1
votes

So this started off as a single question but trying to answer the first question lead to me to the second. So the questions are:

  1. My initial question was is it possible to animate a view by going from just false to true and not false to true. Say for example in the following code

    Image(systemName: isTrue ? "heart.fill" : "heart") .animation(.easeIn, value: isTrue)

  2. The second question stemmed from the first because the parent view always sets the property to false (also the entire view re-renders due to other State properties) and while it re-renders it always animates the heart.

Is it not possible to change a property from the child view using @Binding? For some reason I cannot edit a value from the Binding (as seen below). I know @Binding does not own the view but I thought it had read / write capabilities.

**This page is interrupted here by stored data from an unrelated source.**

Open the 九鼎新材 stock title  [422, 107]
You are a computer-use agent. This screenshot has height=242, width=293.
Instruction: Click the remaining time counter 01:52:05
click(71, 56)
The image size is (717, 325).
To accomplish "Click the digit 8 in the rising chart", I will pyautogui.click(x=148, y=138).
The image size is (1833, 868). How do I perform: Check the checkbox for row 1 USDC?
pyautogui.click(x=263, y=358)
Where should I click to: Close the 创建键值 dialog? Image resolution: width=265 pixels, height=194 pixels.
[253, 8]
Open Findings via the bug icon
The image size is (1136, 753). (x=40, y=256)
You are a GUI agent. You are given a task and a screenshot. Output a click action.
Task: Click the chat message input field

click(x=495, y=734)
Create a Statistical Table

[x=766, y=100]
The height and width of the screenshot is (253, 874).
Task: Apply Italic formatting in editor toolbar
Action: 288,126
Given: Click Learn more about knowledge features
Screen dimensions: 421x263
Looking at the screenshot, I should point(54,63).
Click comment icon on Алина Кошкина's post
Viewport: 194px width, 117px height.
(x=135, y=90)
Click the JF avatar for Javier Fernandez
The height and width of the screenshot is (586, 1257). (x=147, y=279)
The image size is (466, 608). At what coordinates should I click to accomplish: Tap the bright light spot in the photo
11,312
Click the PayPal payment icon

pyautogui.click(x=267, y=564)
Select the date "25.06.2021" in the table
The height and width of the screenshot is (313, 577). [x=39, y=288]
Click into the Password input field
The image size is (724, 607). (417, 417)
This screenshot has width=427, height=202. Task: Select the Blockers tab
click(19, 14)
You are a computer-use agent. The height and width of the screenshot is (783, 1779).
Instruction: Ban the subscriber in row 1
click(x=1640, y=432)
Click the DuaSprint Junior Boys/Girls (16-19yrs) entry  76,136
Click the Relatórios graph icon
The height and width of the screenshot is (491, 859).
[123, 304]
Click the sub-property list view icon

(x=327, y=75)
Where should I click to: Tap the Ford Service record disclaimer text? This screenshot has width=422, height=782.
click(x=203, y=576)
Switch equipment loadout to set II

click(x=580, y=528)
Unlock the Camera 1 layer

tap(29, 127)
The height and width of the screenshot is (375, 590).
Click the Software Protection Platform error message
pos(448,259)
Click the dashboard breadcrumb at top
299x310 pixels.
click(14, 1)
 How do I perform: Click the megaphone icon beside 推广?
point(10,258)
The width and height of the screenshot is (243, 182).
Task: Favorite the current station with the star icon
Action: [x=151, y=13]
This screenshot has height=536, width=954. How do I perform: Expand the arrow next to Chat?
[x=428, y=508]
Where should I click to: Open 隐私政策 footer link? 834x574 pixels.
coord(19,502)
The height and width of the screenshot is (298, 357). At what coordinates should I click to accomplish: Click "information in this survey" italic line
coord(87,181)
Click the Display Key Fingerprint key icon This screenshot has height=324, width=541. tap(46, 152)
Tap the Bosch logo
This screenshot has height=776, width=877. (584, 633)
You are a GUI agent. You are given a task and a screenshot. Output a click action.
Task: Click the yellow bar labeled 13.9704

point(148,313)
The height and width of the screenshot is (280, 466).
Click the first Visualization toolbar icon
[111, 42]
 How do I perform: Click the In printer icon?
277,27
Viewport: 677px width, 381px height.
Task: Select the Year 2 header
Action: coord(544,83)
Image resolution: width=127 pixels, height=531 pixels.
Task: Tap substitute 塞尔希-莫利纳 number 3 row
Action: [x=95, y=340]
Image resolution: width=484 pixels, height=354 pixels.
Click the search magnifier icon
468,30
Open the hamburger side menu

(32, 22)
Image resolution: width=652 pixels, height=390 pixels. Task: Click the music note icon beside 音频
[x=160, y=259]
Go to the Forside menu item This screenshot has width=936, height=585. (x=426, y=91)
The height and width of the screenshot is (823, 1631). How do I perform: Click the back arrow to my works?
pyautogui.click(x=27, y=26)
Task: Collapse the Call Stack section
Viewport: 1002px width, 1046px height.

Below is a gif showing what I mean and also the relevant code:

Text

import SwiftUI

struct FirstView: View {
    @State var isOn = false
    var body: some View {
        VStack {
            ZStack {
                
                RoundedRectangle(cornerRadius: 25.0)
                    .frame(height: 200)
                Image(systemName: isOn ? "heart.fill" : "heart")
                    .foregroundColor(.red)
                    .scaleEffect(isOn ? 1.5 : 1.0)
                    .offset(x: 10.0, y: 10.0)
                    .animation(.easeIn)
            }
            Toggle(isOn: $isOn) {
                Text("First View - Should change and animate")
            }
        }
        
    }
}

struct FirstView_Previews: PreviewProvider {
    static var previews: some View {
        FirstView()
    }
}

struct SecondView: View {
    @Binding var isOn: Bool
    var body: some View {
        VStack {
            FirstView()
            Toggle(isOn: $isOn, label: {
                Text(" 2nd View - Change but don't animate")
            })
        }
    }
}

struct SecondView_previews: PreviewProvider {
    static var previews: some View {
        SecondView(isOn: .constant(false))
    }
}
1
Thanks for asking this question with a clean, easy-to-copy-paste code snippet.Ryan

1 Answers

1
votes

Question 1

You need an animation that changes depending on isOn's state.

// on the view
 .animation(animation, value: isOn)

// define the variable animation
var animation: Animation? {
        isOn ? Animation.easeIn : nil
}

Question 2

You're already smart to use the value restriction version of .animation. That should restrict any changes in the hierarchy to just changes in that Binding value.